A military widow wanted to sue the government because she claims her husband’s demise was caused by exposure to toxic and contaminated water at Camp Lejeune Marine Corps base. However, the Supreme Court declined to hear her case on Monday.
According to Carol Clendening, Gary, a Marine Officer in the Judge Advocate Division, passed away because the government failed to safeguard him from exposure and neglected to alert him to it after his discharge.

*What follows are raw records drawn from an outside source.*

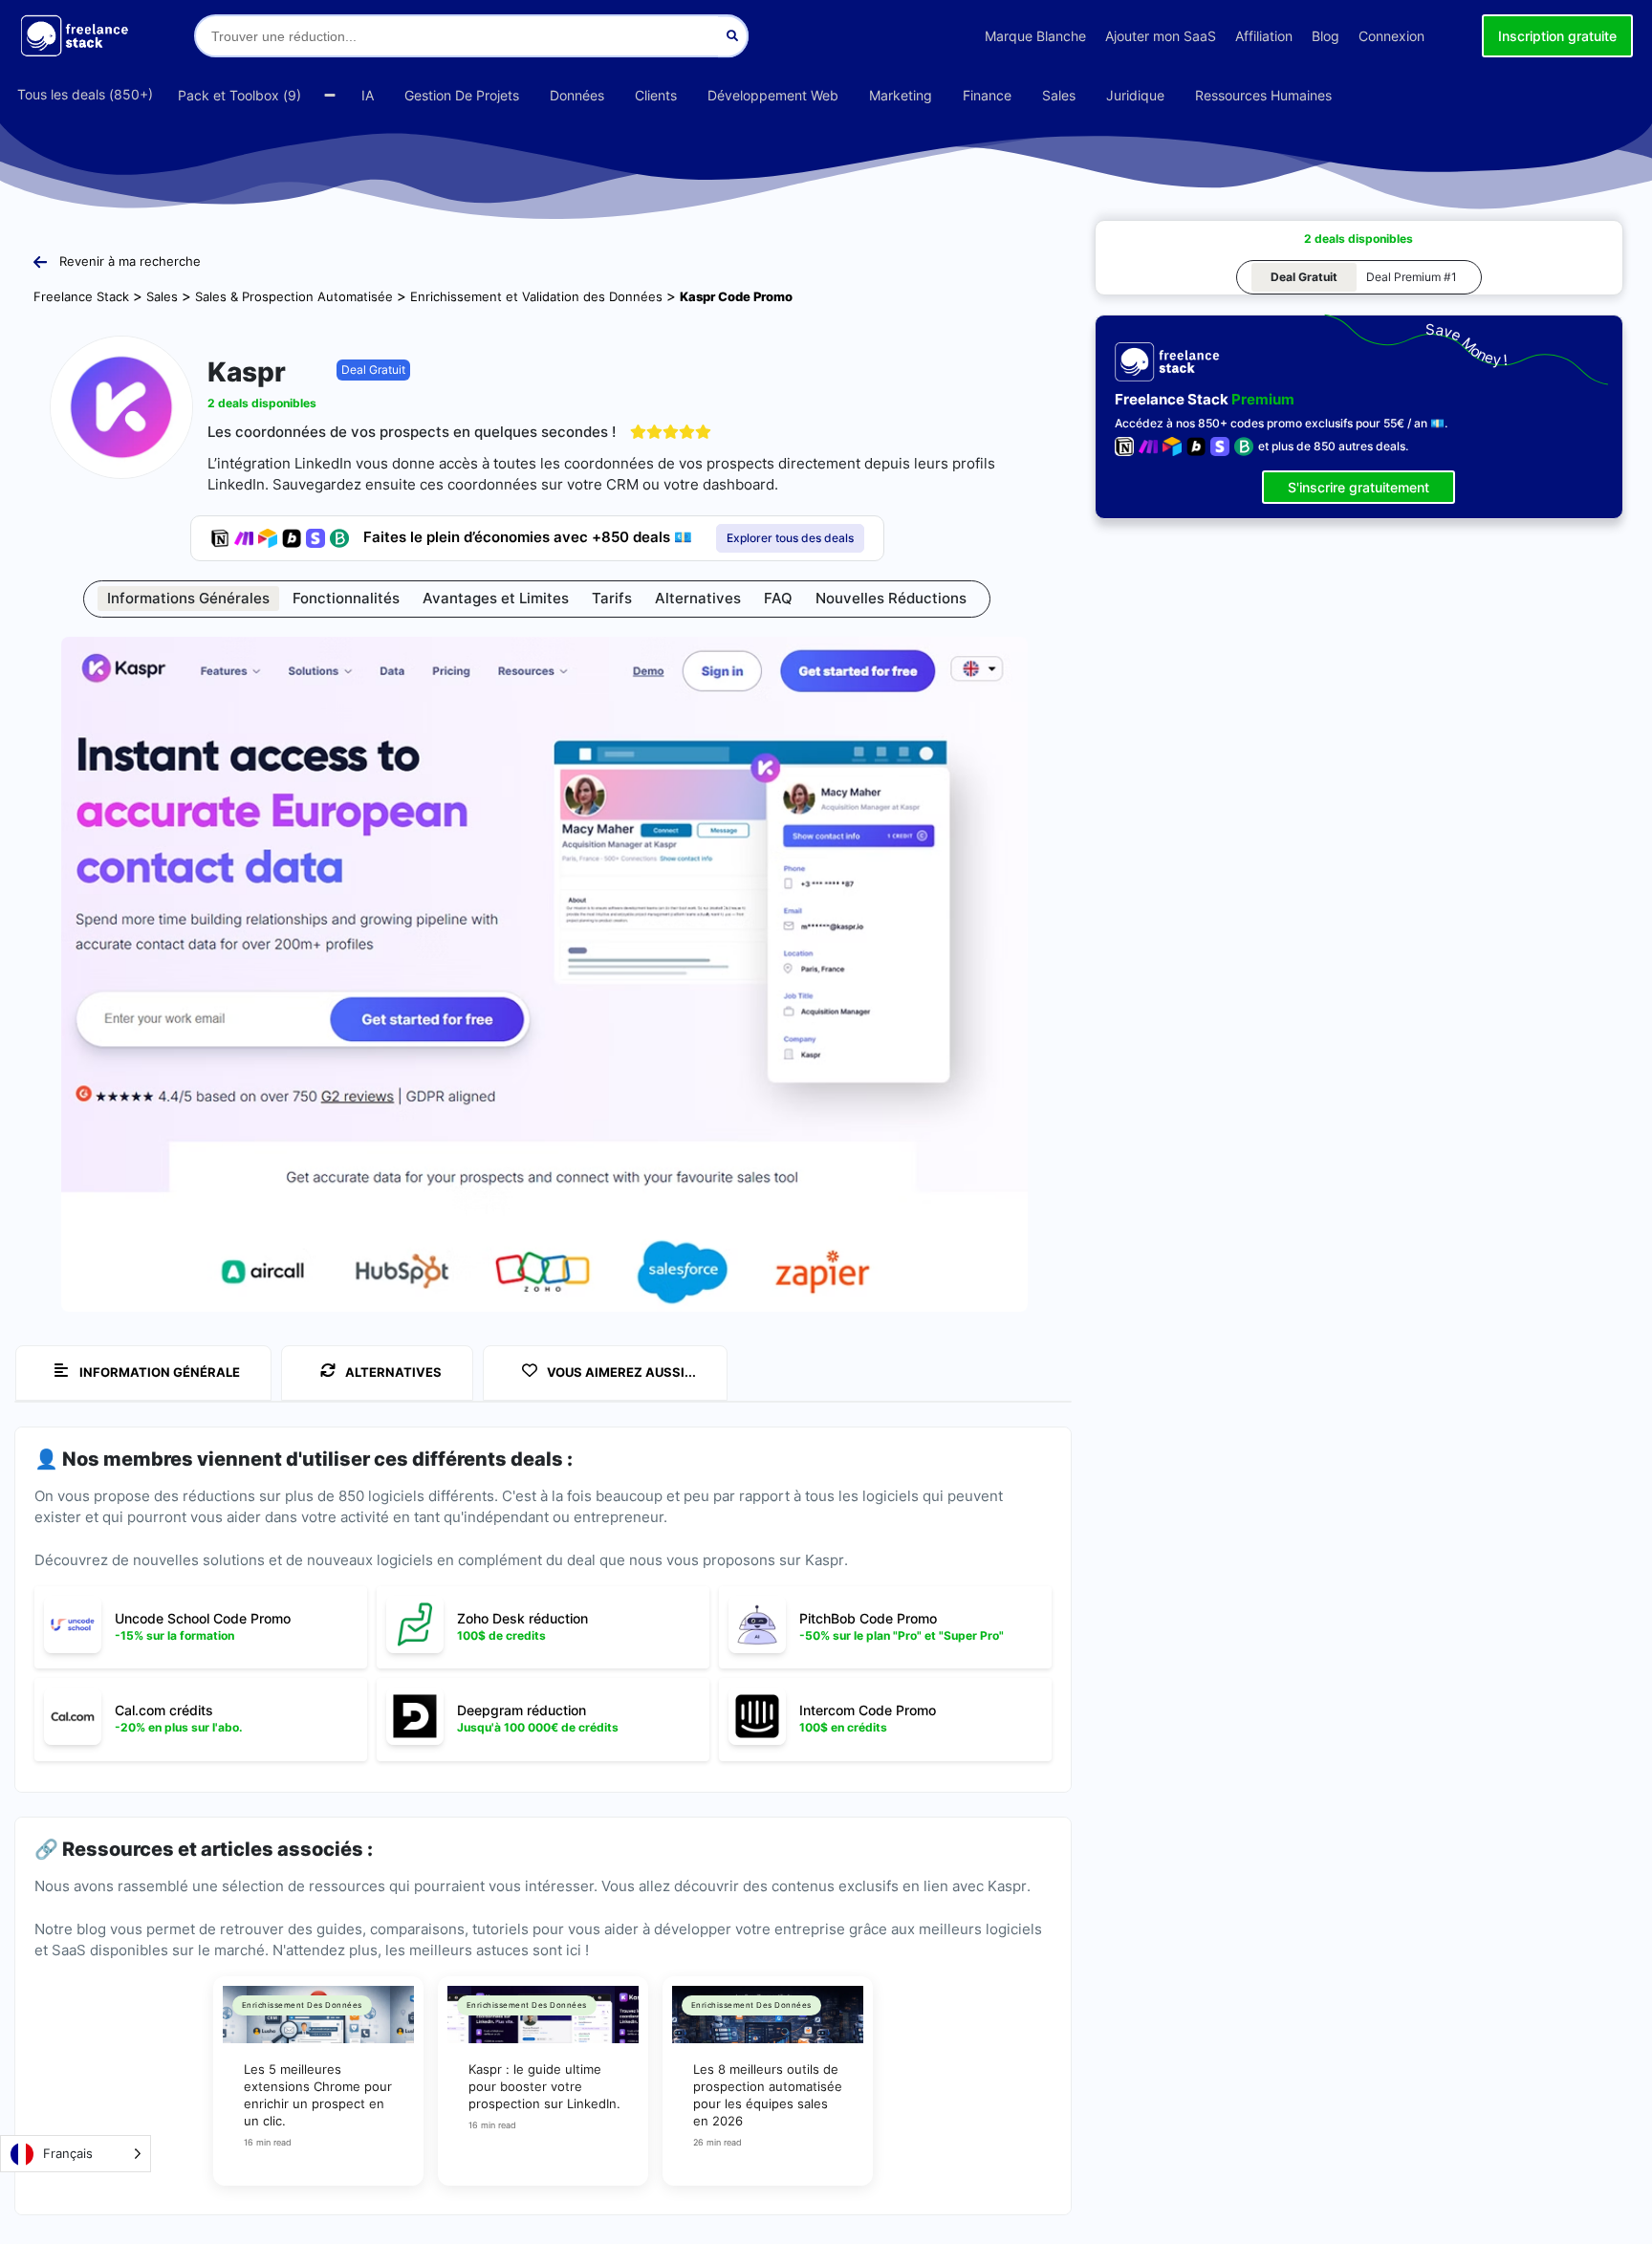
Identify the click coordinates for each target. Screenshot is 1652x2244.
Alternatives (698, 598)
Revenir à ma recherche (130, 261)
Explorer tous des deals (790, 538)
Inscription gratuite (1557, 36)
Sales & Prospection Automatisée (294, 296)
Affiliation (1264, 36)
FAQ (778, 598)
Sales (162, 296)
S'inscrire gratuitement (1359, 487)
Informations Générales (188, 598)
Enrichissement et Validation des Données (536, 296)
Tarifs (612, 598)
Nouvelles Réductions (891, 598)
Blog (1325, 36)
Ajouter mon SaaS (1160, 36)
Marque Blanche (1035, 36)
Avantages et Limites (496, 598)
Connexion (1391, 36)
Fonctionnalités (346, 598)
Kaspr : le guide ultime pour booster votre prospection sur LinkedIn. (544, 2086)
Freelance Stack (81, 296)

According to a lawyer for Clendening, Gary Clendening had no clue that the water provided to him for drinking, cooking, and bathing at Camp Lejeune was tainted with harmful chemicals or that he was routinely exposed to radioactive waste. He received an adult leukaemia diagnosis in 2007 and passed away in November 2016.
Clendening’s attorney contended that the government has now acknowledged through the Department of Veterans Affairs that his exposure led to his cancer and other diseases.
Lower courts, however, ruled that the claim was barred by the so-called Feres doctrine, which states that US citizens cannot be held liable for military personnel’s injuries experienced while on active service under the Federal Tort Claims Act.
The Camp Lejeune Justice Act of 2022, which President Joe Biden signed into law, allows certain veterans and their legal representatives to file a lawsuit in federal court in North Carolina for relief specifically directed at harm brought on by exposure to the water at Camp Lejeune, the Solicitor General Elizabeth Prelogar informed the justices in court documents. This occurred after Clendening’s petition was filed.
She declared that “no further review is necessary.”
The court’s choice to take the case on divided Justice Clarence Thomas. He has already expressed grave concerns regarding the Feres doctrine.